If you own an out-of-favor specified service trade or business, you suffer a zero Section 199A tax deduction on that business’s out-of-favor income when you have 1040 taxable income greater than $415,000 (married, filing jointly) or $207,500 (filing as single or head of household). 

With taxable income greater than the $315,000/$157,500 threshold and less than the $415,000/$207,500 upper limit, Section 199A reduces the tax deduction available to your out-of-favor specified service trade or business.

This brings us to the question: What if your taxable income is above the limit, but your pass-through business has one part that’s out of favor and another part that’s in favor? You will like what the rules have done for you if you are in this situation. The new regulations make it clear that it is possible for you to benefit from the de minimis rule.
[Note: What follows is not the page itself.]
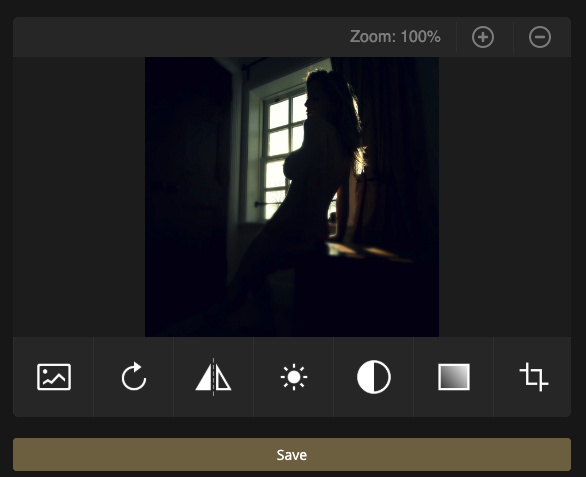Image resolution: width=586 pixels, height=477 pixels.
Task: Rotate the photo clockwise
Action: 134,377
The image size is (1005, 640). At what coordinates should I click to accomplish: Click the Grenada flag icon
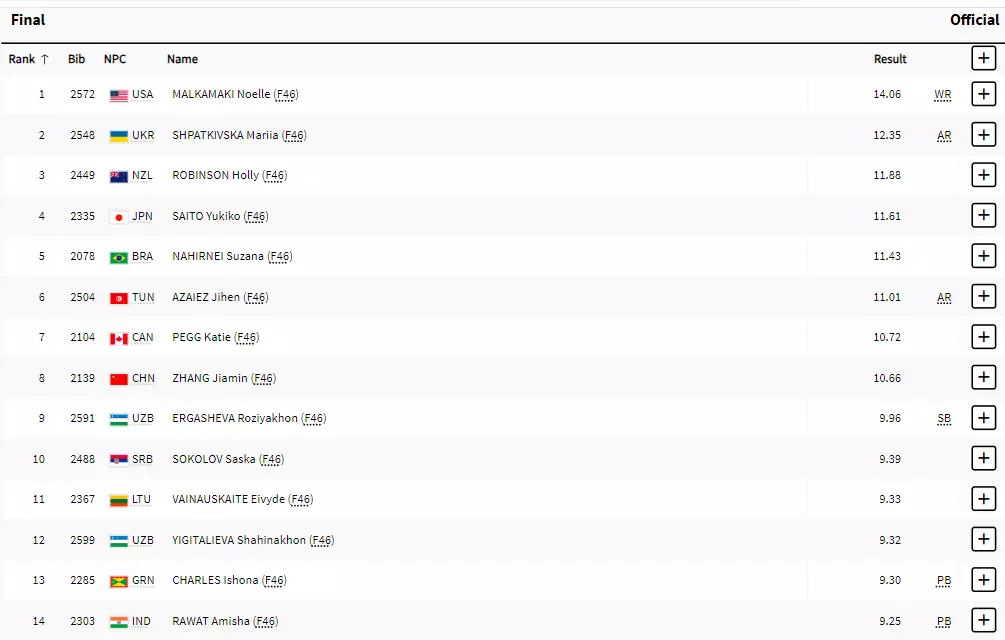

The rule. If the trade or business has annual gross receipts of $25 million or less, it is an in-favor business if it gets less than 10 percent of its gross receipts from an out-of-favor specified service trade or business, such as (among others) law, consulting, accounting, and health care. If gross receipts are greater than $25 million, substitute 5 percent for the 10 percent.

De Minimis Example 1

Green Lawn LLC sells lawn care and landscaping equipment and also provides advice and counsel on landscape design for large office parks and residential buildings. 

The landscape design services include advice on the selection and placement of trees, shrubs, and flowers and are considered under Section 199A an out-of-favor consulting business. 

Green Lawn LLC separately invoices for its landscape design services and does not sell the trees, shrubs, or flowers it recommends for use in the landscape design. Green Lawn LLC maintains one set of books and records and treats the equipment sales and design services as a single trade or business.

Green Lawn LLC has gross receipts of $2 million, of which $250,000 is attributable to the landscape design services, a consulting business. Because consulting services are 10 percent or more of total gross receipts, the entirety of Green Lawn LLC’s trade or business is an out-of-favor specified service trade or business.

De Minimis Example 2

Veterinarian LLC provides veterinarian services performed by licensed staff and also develops and sells its own line of organic dog food at its veterinarian clinic and online. The veterinarian services are in the out-of-favor specified service trade or business of health care.

Veterinarian LLC separately invoices for its veterinarian services and the sale of its organic dog food. It maintains separate books and records for its veterinarian clinic and its development and sale of dog food. Veterinarian LLC also has separate employees who are unaffiliated with the veterinary clinic and work only on the formulation, marketing, sales, and distribution of the organic dog food products. 

Veterinarian LLC treats its veterinary practice and the dog food development and sales as separate trades or businesses for purposes of Sections 162 and 199A. It has gross receipts of $3 million. Of the gross receipts, $1 million is attributable to the out-of-favor veterinary services. 

Although the gross receipts from the services in the field of health care exceed 10 percent of Veterinarian LLC’s total gross receipts, the dog food business is a separate, in-favor business.

Note that Animal Care wins because it has two trades or businesses, which it proves with its financial books and its separation of its employees. 

Green Lawn LLC, in the previous example, failed because it had one business only, which it also proved by the way it kept its books.